Supernova Asbestos Surveys has completed over 50,000 surveys across the UK, working with property managers, landlords, local authorities, schools, and commercial operators. Our UKAS-accredited surveyors cover Leicester and the surrounding East Midlands area, delivering management surveys, refurbishment and demolition surveys, reinspection surveys, asbestos testing, and removal coordination — all underpinned by clear, HSG264-compliant reporting.

We also offer fire risk assessments, so you can address both key compliance obligations through a single, trusted provider.

If you manage a building in Leicester and are unsure whether you have met your duty to manage asbestos, do not wait. The risk does not reduce with time — and neither does the legal exposure.

Call our team today on 020 4586 0680 or visit asbestos-surveys.org.uk to request a quote or find out more about our services across Leicester and the wider East Midlands.

Frequently Asked Questions

Do I legally need an asbestos survey for my Leicester property?

If you are a duty holder for a non-domestic premises built before 2000, you are legally required under the Control of Asbestos Regulations to manage the risk of asbestos. This typically means commissioning a management survey if one has not already been carried out. Domestic properties are not subject to the same duty, but a survey is still strongly advisable before any renovation or sale.

How long does an asbestos survey in Leicester take?

The duration depends on the size and complexity of the building. A small commercial unit might be surveyed in two to three hours, while a large school or industrial facility could take a full day or more. Your surveyor will give you a realistic timeframe during the scoping stage. Laboratory results for any samples taken typically take two to five working days.

What is the difference between a management survey and a refurbishment survey?

A management survey is designed for buildings in normal use. It locates ACMs that could be disturbed during everyday activities and forms the basis of your ongoing management plan. A refurbishment or demolition survey is far more intrusive and is required before any significant building work. It aims to locate all ACMs in the areas to be worked on, so they can be safely removed before contractors begin.

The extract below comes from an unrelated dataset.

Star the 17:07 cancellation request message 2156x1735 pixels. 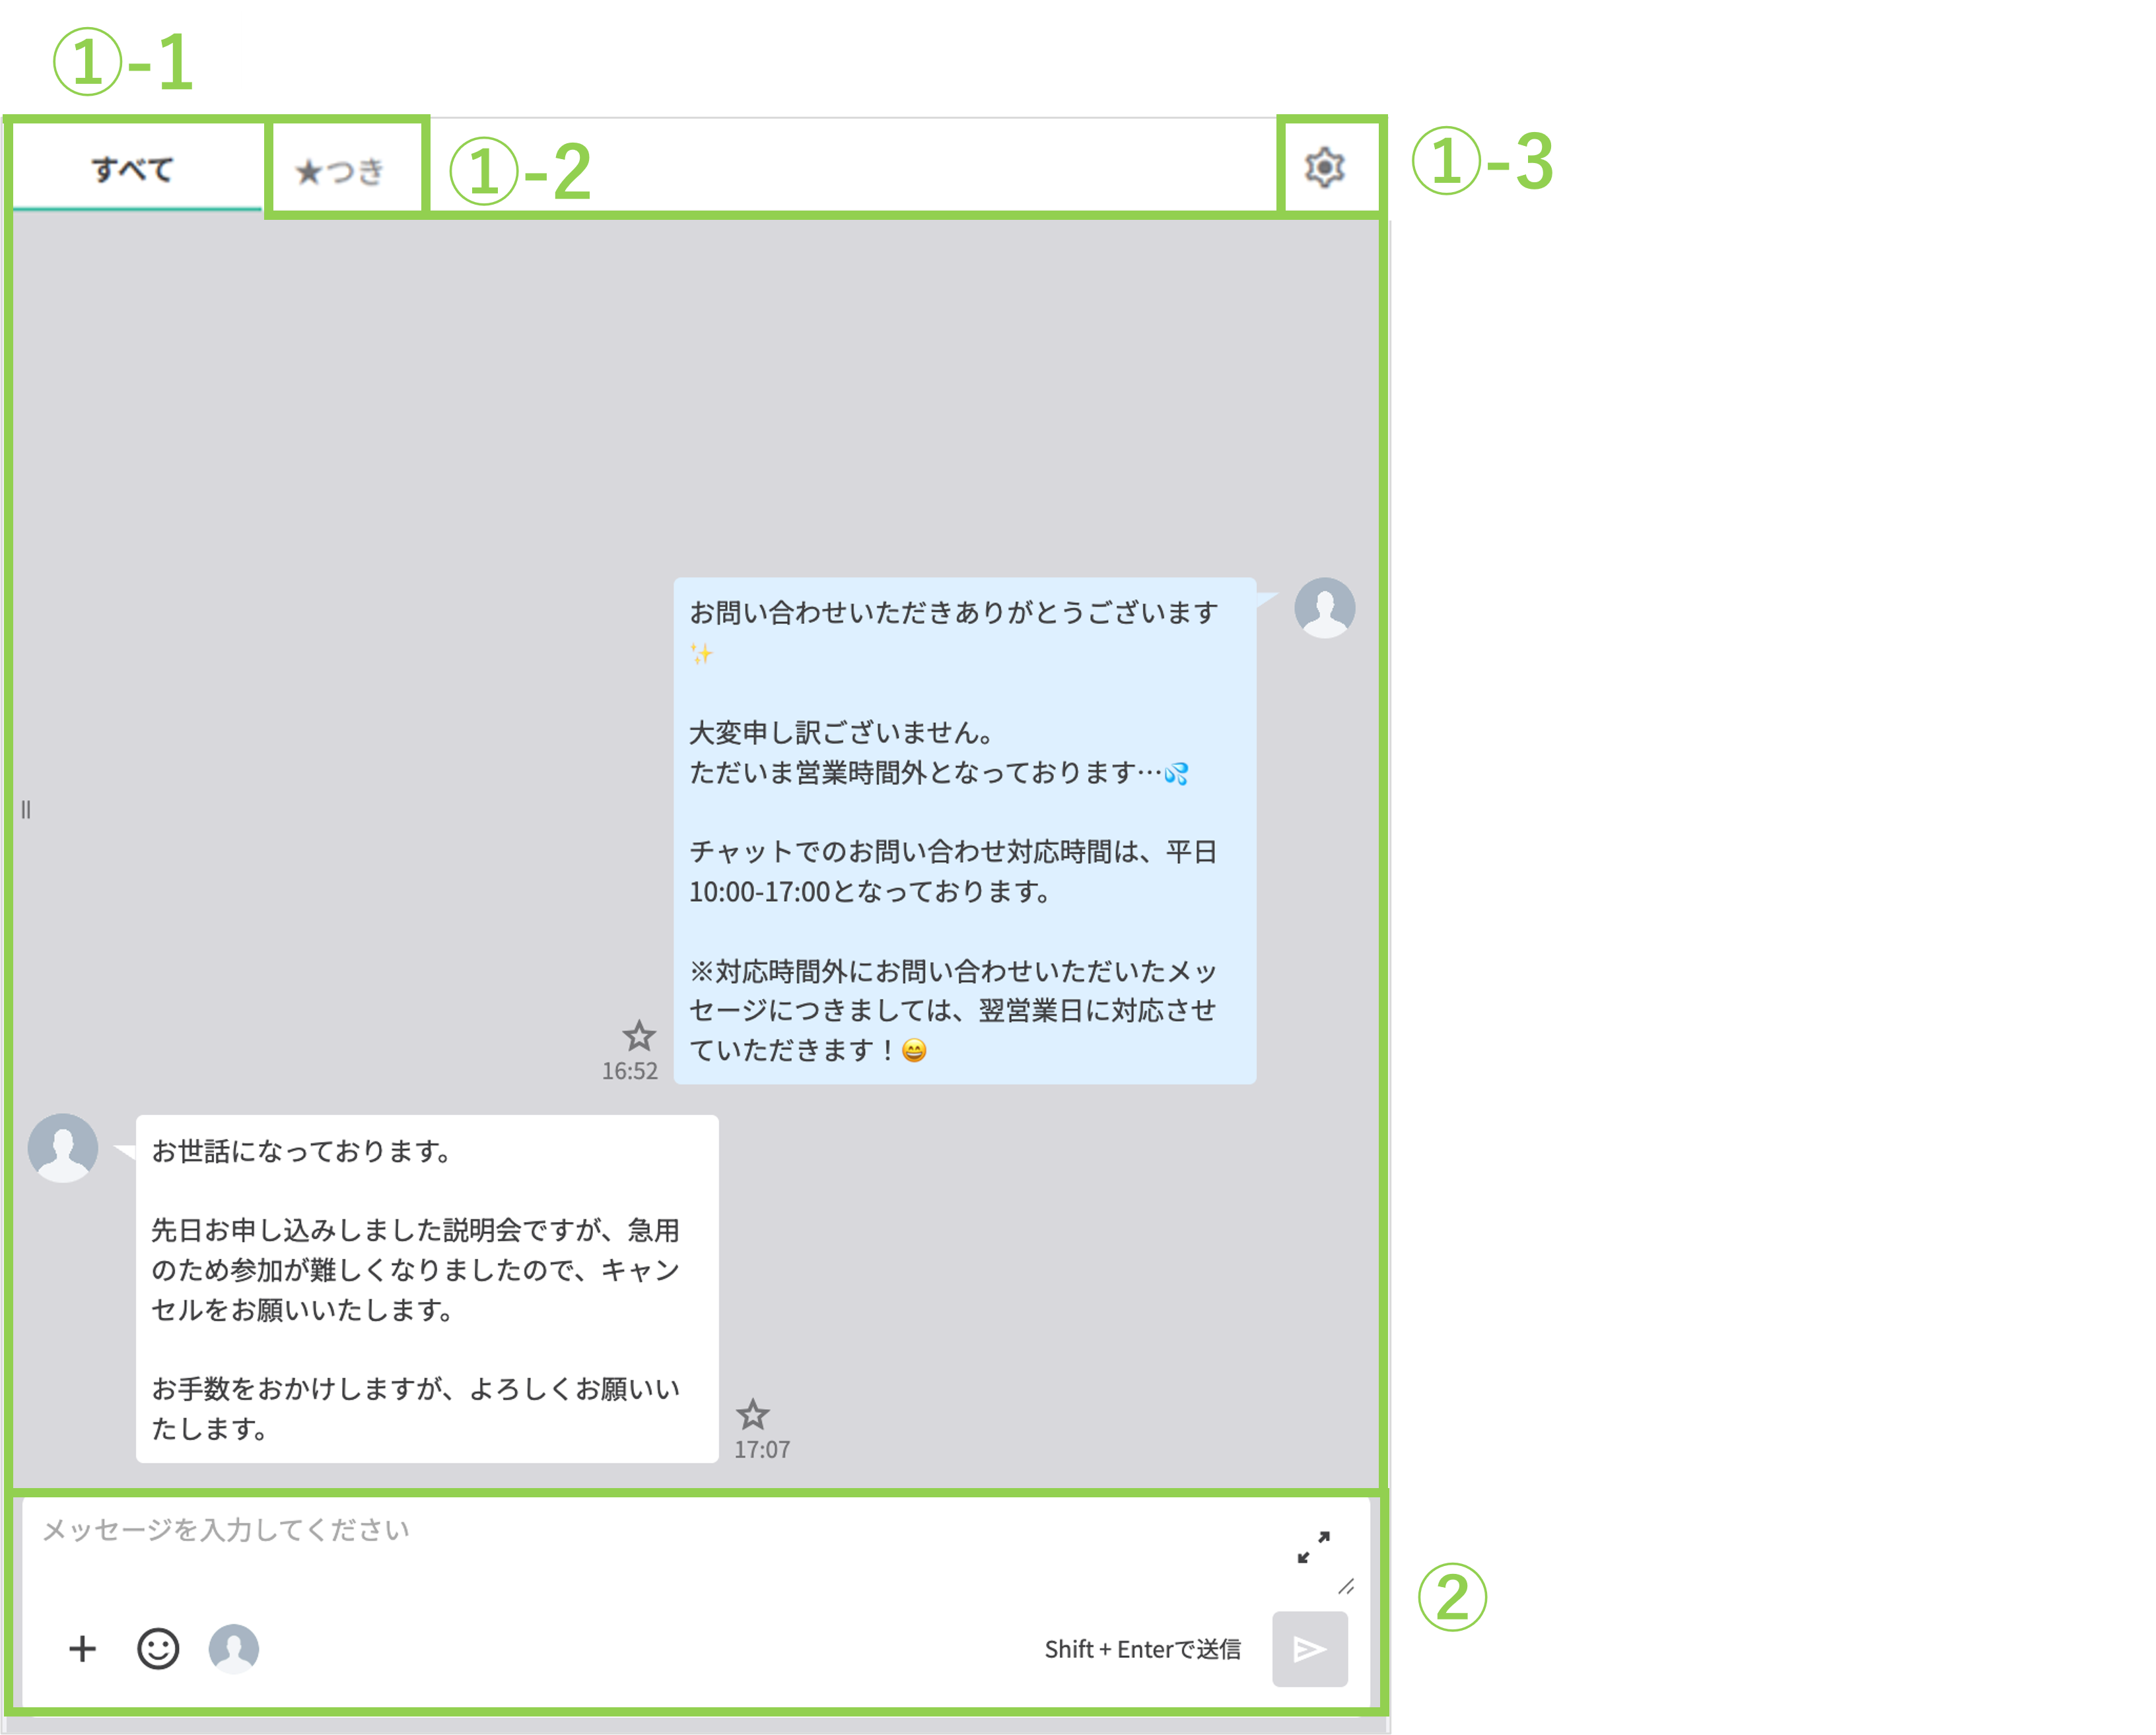pyautogui.click(x=754, y=1414)
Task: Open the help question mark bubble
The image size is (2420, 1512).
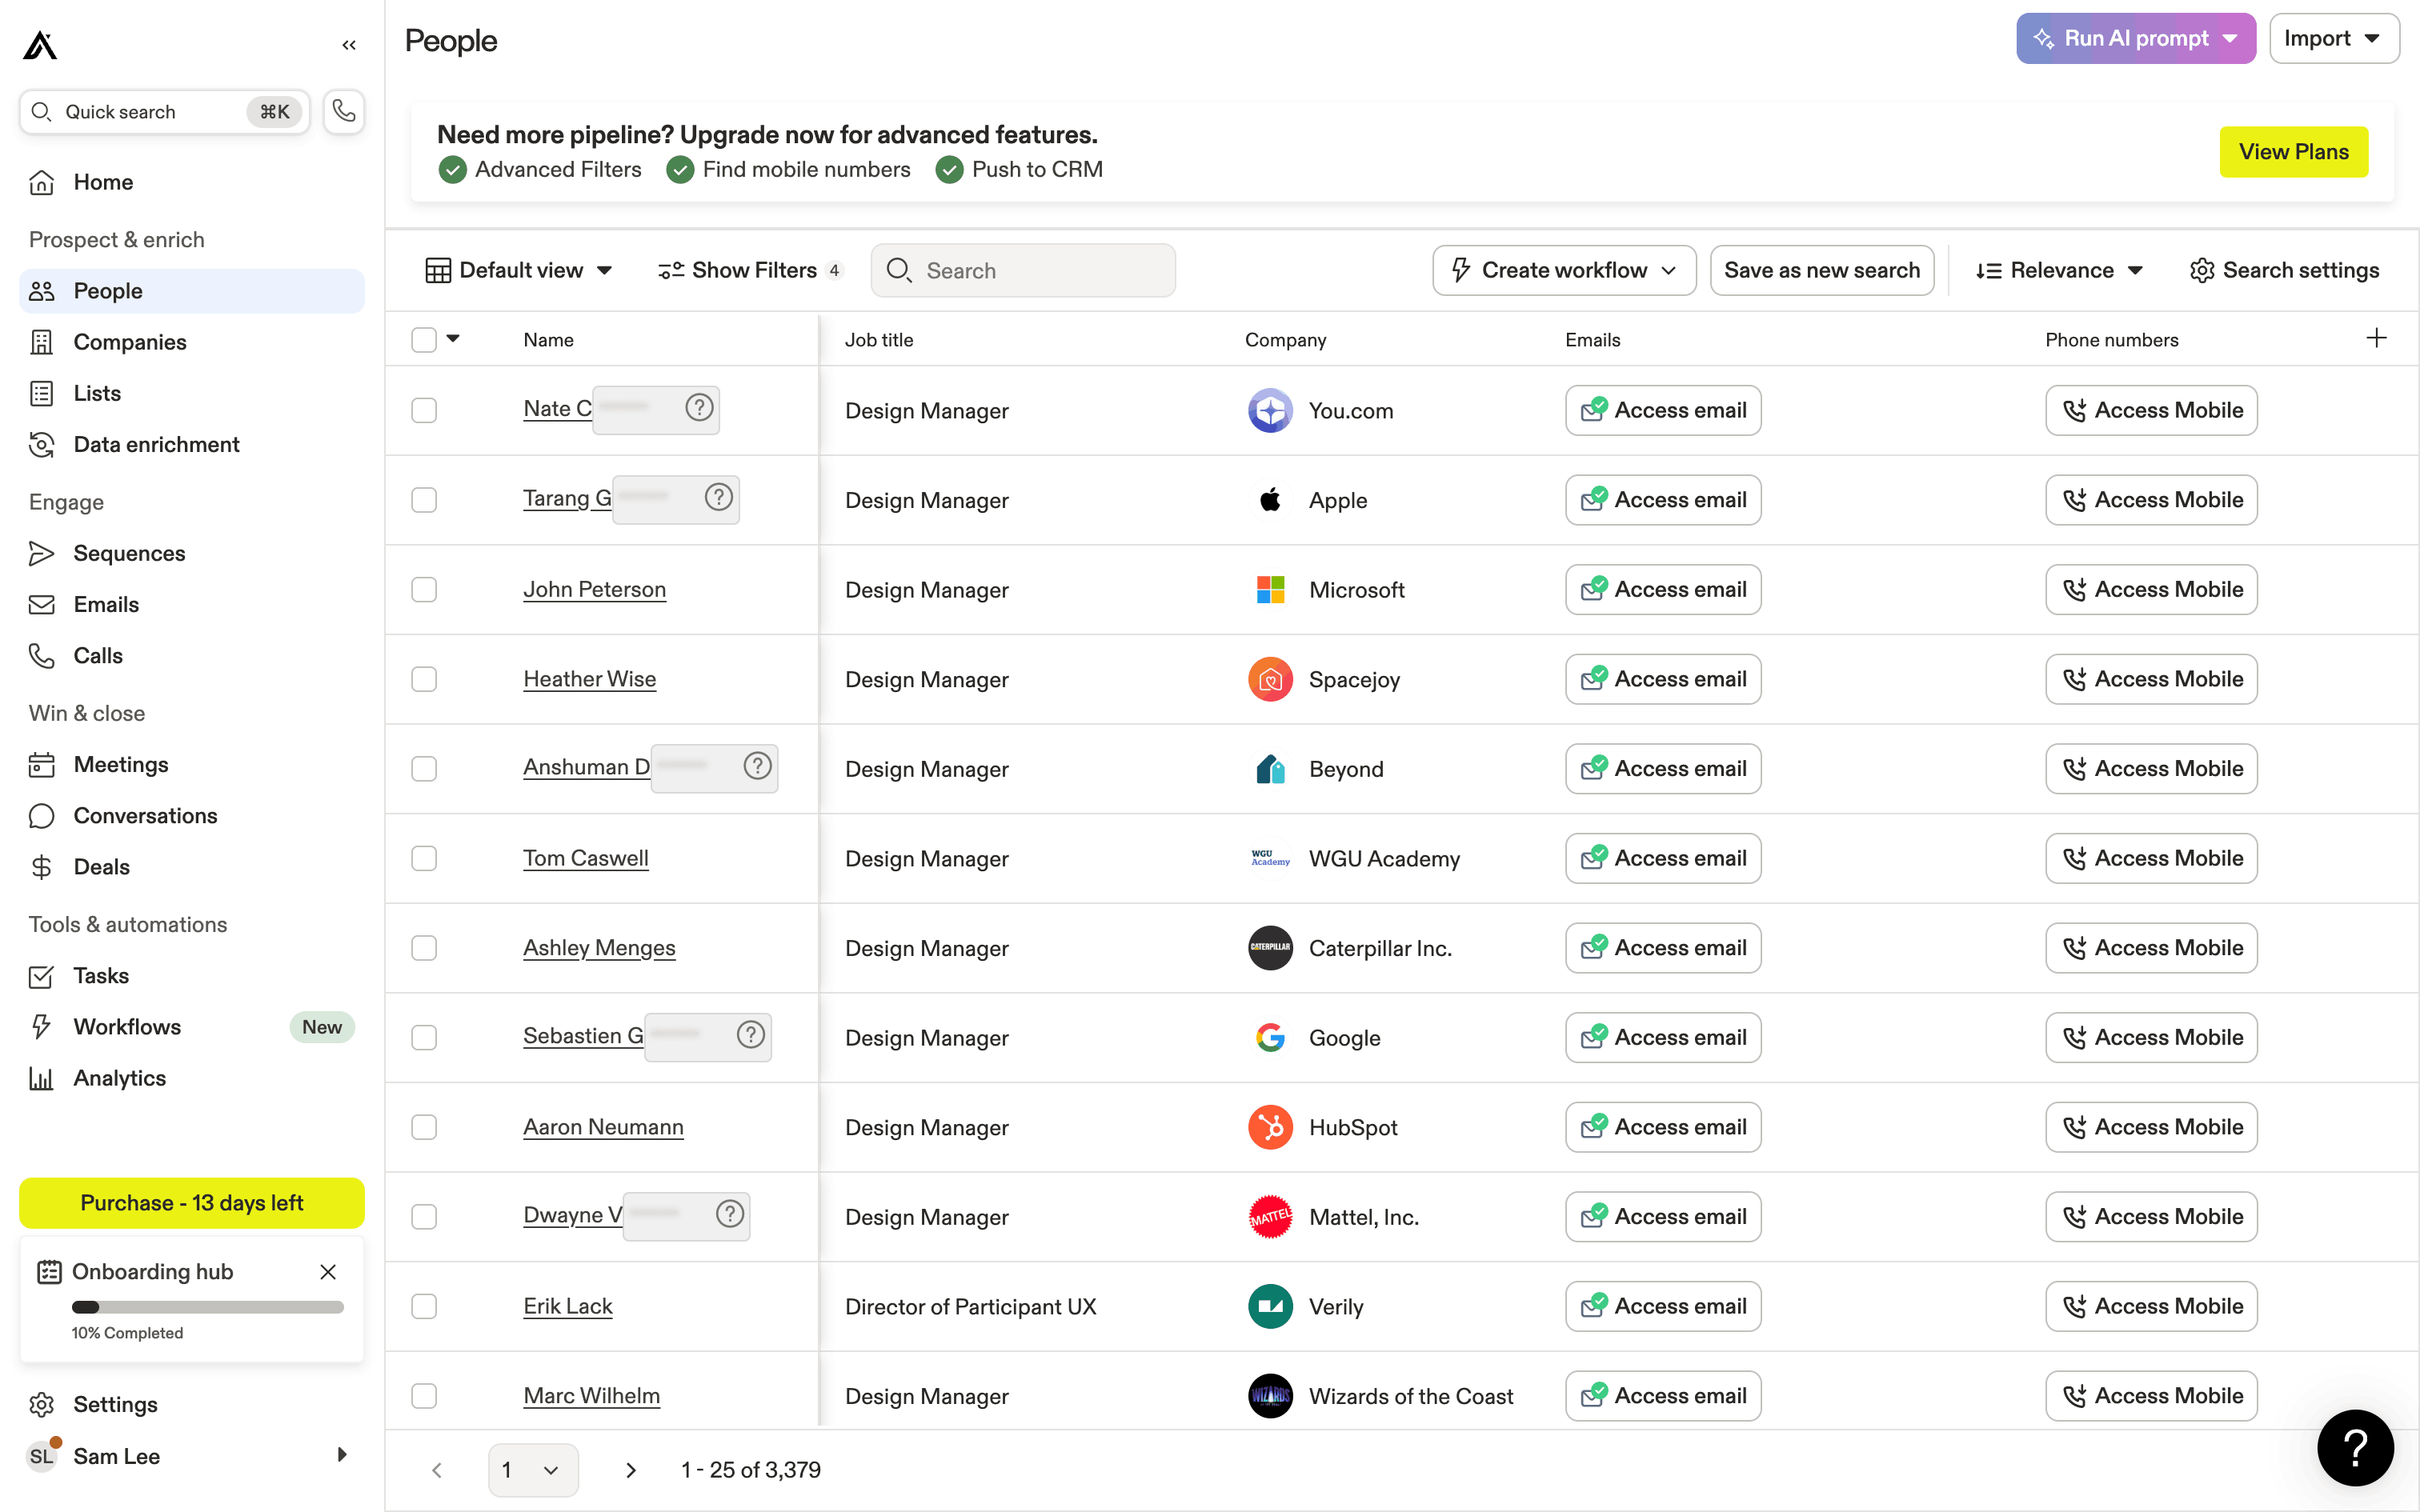Action: pos(2355,1447)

Can I remove asbestos myself to save money?

For some lower-risk, non-licensed materials there are permitted circumstances under which limited work can be carried out by a non-licensed contractor, but this is tightly regulated and requires proper training, risk assessment, and notification in some cases. Higher-risk materials — including lagging, sprayed coatings, and asbestos insulating board — must only be removed by an HSE-licensed contractor. Attempting to remove these materials without a licence is illegal and extremely dangerous.

How often should an asbestos reinspection be carried out?

The Control of Asbestos Regulations require that asbestos management plans — and the condition of identified ACMs — are reviewed regularly. In practice, annual reinspection is the standard minimum for most materials. Higher-risk or deteriorating materials may require more frequent monitoring. Your original survey report and management plan should specify the recommended reinspection interval for each identified material.